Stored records
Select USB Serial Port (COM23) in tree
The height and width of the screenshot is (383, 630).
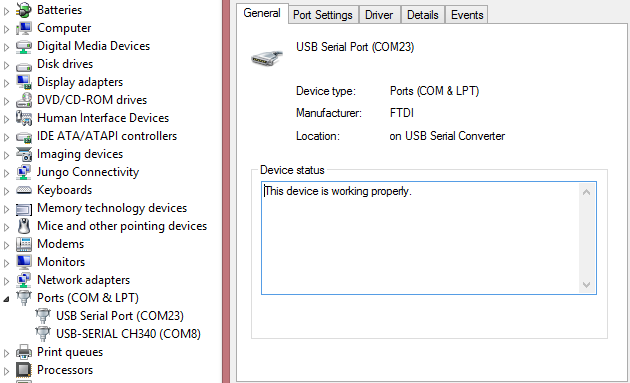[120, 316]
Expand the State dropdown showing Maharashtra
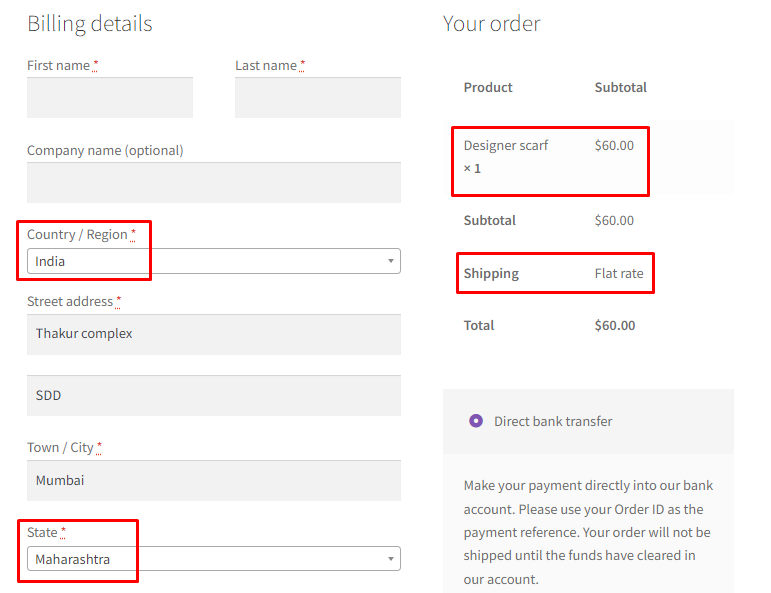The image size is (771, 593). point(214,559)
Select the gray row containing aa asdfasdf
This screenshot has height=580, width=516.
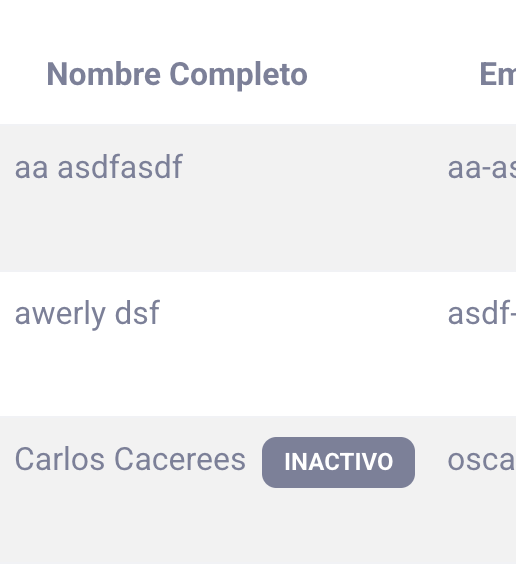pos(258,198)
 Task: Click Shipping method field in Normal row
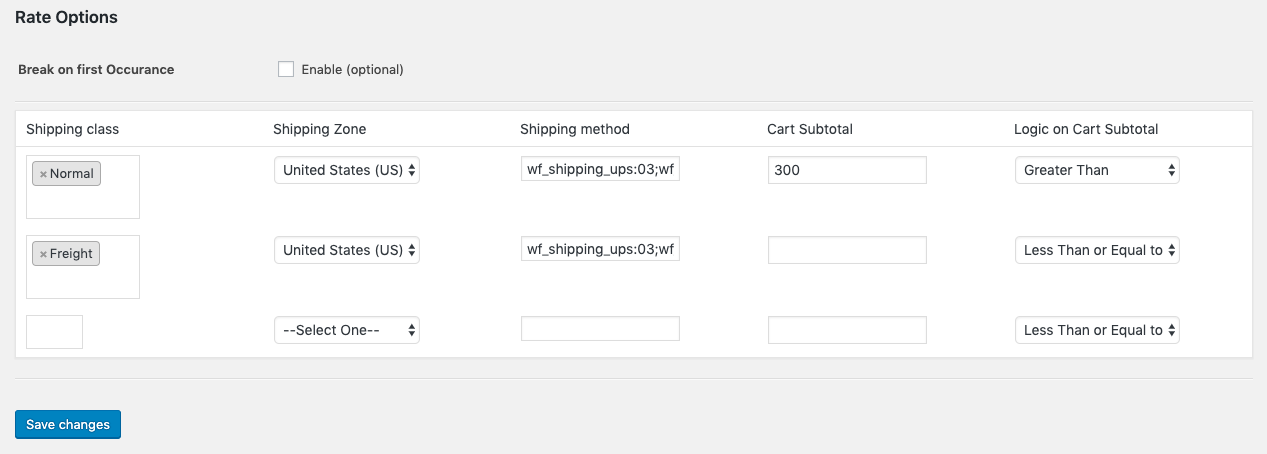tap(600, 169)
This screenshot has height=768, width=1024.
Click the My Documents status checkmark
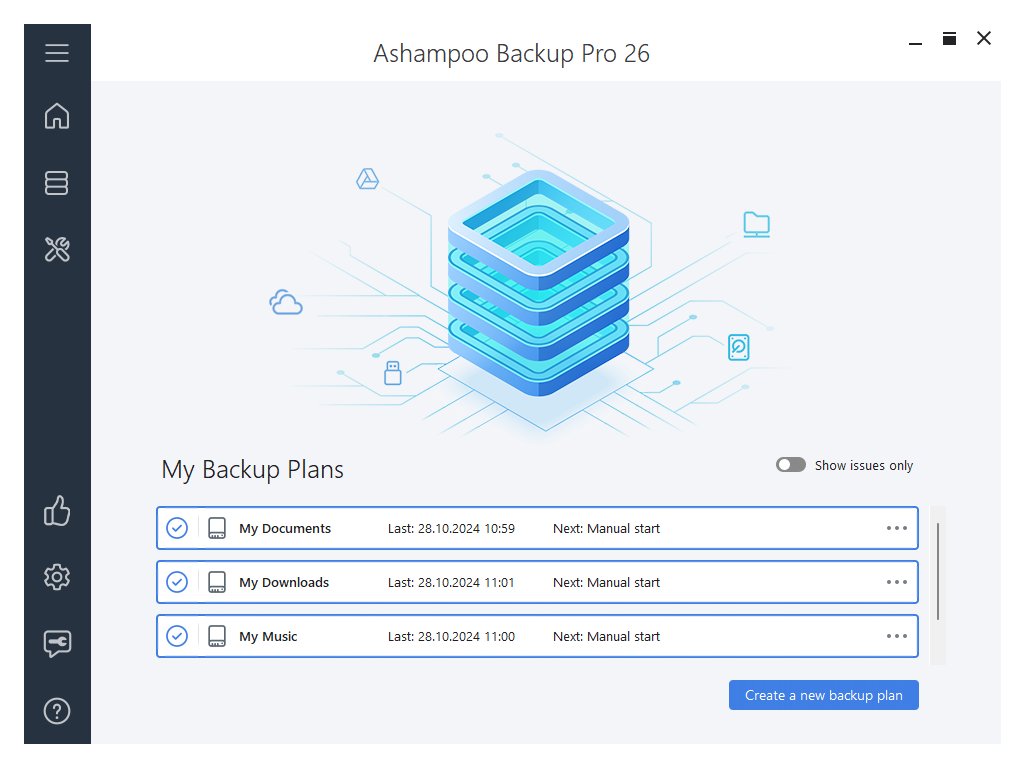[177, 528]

--

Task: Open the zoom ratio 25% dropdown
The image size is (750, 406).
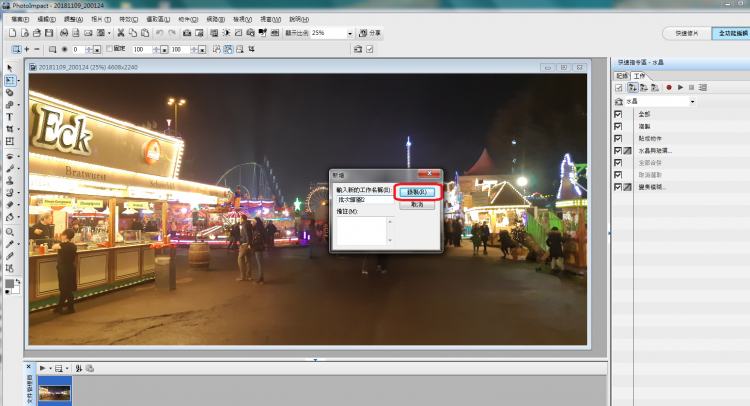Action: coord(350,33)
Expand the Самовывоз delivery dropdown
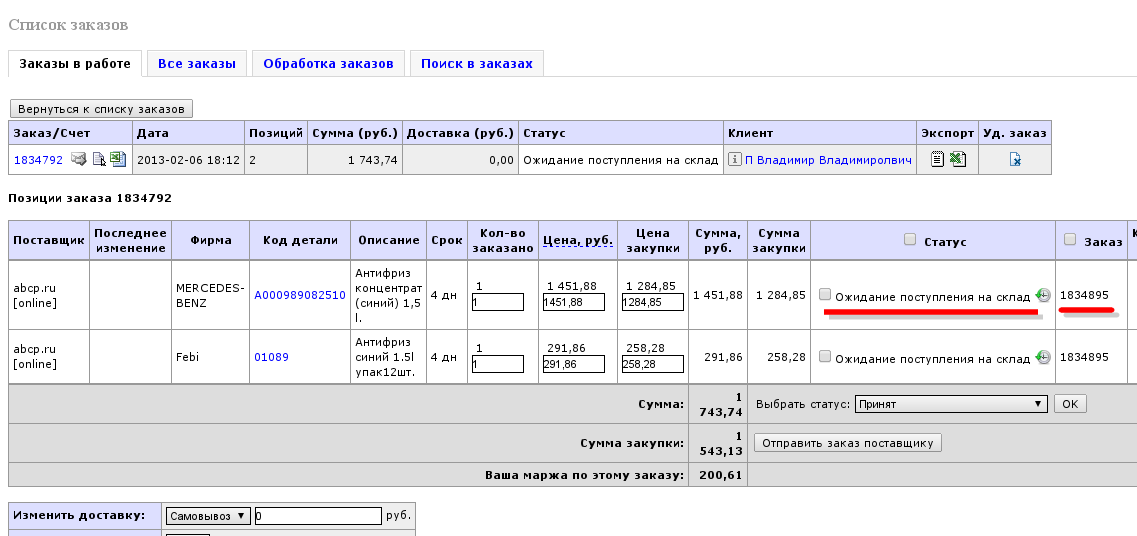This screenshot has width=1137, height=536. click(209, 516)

**WHAT TO PRODUCE**: Where a line above contains the string "Select", copy that line.

**EXERCISE ANSWER**:
Select USB Serial Port (COM23) in tree
Select the gray row containing aa asdfasdf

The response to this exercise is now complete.